In United States v. Milheiser, --- F.4th ---, No. 21-50162 (9th Cir. 2024), the Court vacated six defendants’ convictions for mail fraud and/or conspiracy to commit mail fraud arising from the defendants’ sales companies’ tactics in selling printer toner, and remanded.
The thrust of the Government’s case was that a sales company representative would call a business, falsely imply that the sales company was the business’s regular supplier of toner, and falsely state that the price of toner had increased. The representative would then state that the business could lock in the old price by purchasing more toner that day.
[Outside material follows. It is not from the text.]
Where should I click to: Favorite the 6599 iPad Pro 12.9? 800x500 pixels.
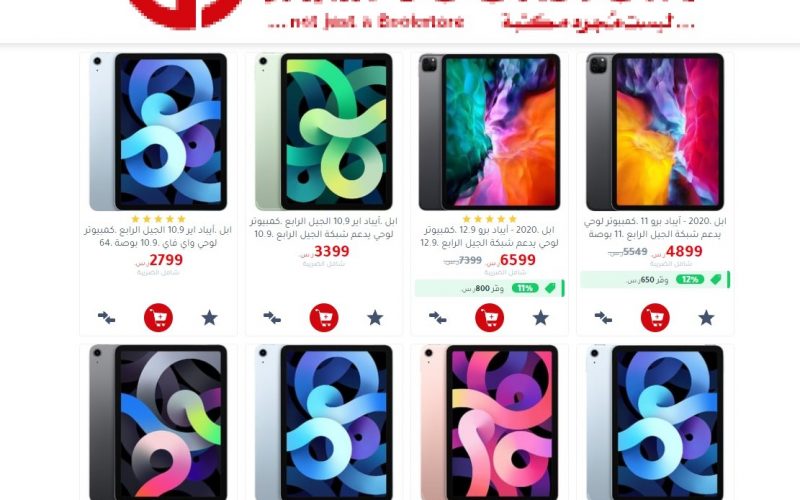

The Government argued, and the jury was instructed, that if the defendants had made a misrepresentation that would be expected to and did cause a business to part with money, that constituted fraud. The defendants argued that this theory of fraud was overbroad because it permitted the jury to convict even though all of the businesses received the toner they ordered at the agreed price.
The Court agreed with the defense:
We agree with the Second, Eleventh, and D.C. Circuits that not just any lie that secures a sale constitutes fraud, and that the lie must instead go to the nature of the bargain. That rule is consistent with our holding in Yates that the right to accurate information or to make an informed business decision does not constitute something of value under the federal criminal fraud statutes, 16 F.4th at 265, and with our holding in Bruchhausen that deception does not amount to fraud simply because it results in money changing hands, 977 F.2d at 467-68. The nature of the bargain requirement properly excludes from liability cases in which a defendant’s misrepresentations about collateral matters may have led to the transaction but the buyer still got the product that she expected at the price she expected. A misrepresentation will go to the nature of the bargain if it goes to price or quality, or otherwise to essential aspects of the transaction.
Under those principles, the Government presented an overbroad theory of fraud to the jury. The Government argued that a conviction for mail fraud requires only that a defendant make a false statement that would be expected to and did cause someone to turn over money—not that the false statement went to the nature of the bargain.
The jury instructions did not remedy the problem. The instructions did not tell the jury that, to support a conviction for fraud, a false statement must directly or indirectly deceive the victim about the nature of the bargain. Although Defendants requested such an instruction, the court declined to give it. Rather, the instructions stated that a misrepresentation was material if it “had a natural tendency to influence, or w[as] capable of influencing, a person to part with money or property.”